Following the discovery of a large oil field under Osage land in northeastern Oklahoma, the Osage became the wealthiest people per capita in the world. Predictably perhaps in hindsight, Osage who held headrights to the oil land were systematically manipulated into signing over their rights and wealth to white citizens who were their financial guardians, their bankers, their physicians, their neighbors, and their families, and then were murdered. The murders went unsolved until J. Edgar Hoover used a limited number of the cases to burnish the reputation of the newly established Federal Bureau of Investigation. In researching this Reign of Terror, David Grann discovered that the murders went beyond the few prosecuted by Hoover and his detectives and indicated a "culture of killing" in which all levels of society were implicated. Grann told Rolling Stone,
This is as close a story to good and evil as I ever came across. I spent so much time with the evil that it was very disconcerting. But I really was determined not to just catalog the victims. I wanted to find the descendants who could help try to give the dead some voice. . . . One of the things that I wanted to try to show, hopefully, in the book by telling it through three different points of view--the Osage and Mollie Burkhart, Tom White and then me in the present--was to show the process of the accumulation of knowledge that only unfolds over time. Each person, as they live through history, can't see it all. There's a tendency when we write history to do it with the power of hindsight and then assume almost god-like knowledge that nobody living through history has. . . . I discovered there is a limited trail of evidence; there are gaps. I had always kind of assumed that history was kind of a horror that you know. And this was a story that left me profoundly with a sensation of maybe the real horror is what we don't know.

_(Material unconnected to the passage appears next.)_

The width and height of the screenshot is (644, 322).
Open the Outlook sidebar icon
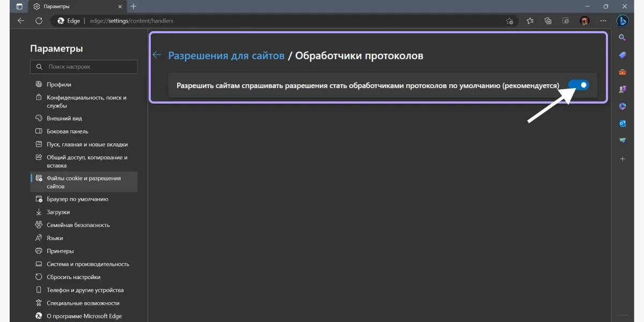623,123
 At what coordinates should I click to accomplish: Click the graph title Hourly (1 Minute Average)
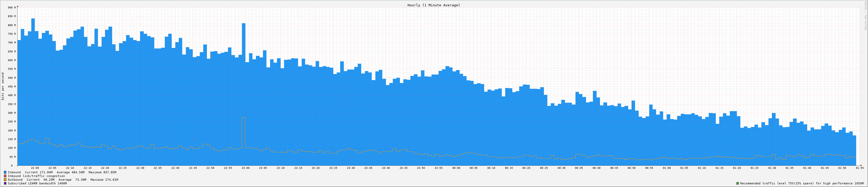[433, 5]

What do you think? We are familiar with many historical American crimes and criminals from the nineteenth and twentieth centuries from movies, books, and television shows. Why do you think the story of the Osage murders hasn't received similar attention? How does the story Grann tells differ from the traditional kinds of stories of the American West we are used to hearing and seeing? Killers of the Flower Moon combines the fast pace of a true crime murder mystery with the scope and detail of narrative history and investigative journalism. How does Grann integrate these different aspects of the book and take it beyond a voyeuristic true crime story? What was your first impression of William Hale? Grann introduces him with an allusion to one of William Faulkner's most complicated characters from the novel Absalom, Absalom!: "Like a real-life version of Faulkner's Thomas Sutpen, he seemed to have come out of nowhere--a man with no known past." What does this allusion tell us about Hale? About American history and culture? What qualities does Hale share with this fictional character and with people who achieve power and influence today? What about Hoover? What kind of person was he? How did the bureaucracy he created help to conceal the extent and true horror of the Osage murders? In contrast, describe Tom White. How does he differ from so many other people described in the book? What do the contemporary media reports on the wealth of the Osage and the investigations into the murders reflect about white perceptions of Native Americans? How did they influence the way the murders were treated by law enforcement? Are there historical examples of racial prejudice and injustice that parallel those described in Killers of the Flower Moon? How about recent examples? Has anything changed about the approach taken by media and law enforcement? About the attitudes expressed by the white community in the face of racial, religious, or other discrimination? In what ways have things remained the same?

We hope you will join the discussion: Tuesday, June 5, at 6:30 p.m. at Main Library; Thursday, June 21, at 11:00 a.m. at West Ashley Branch Library; and here on the blog.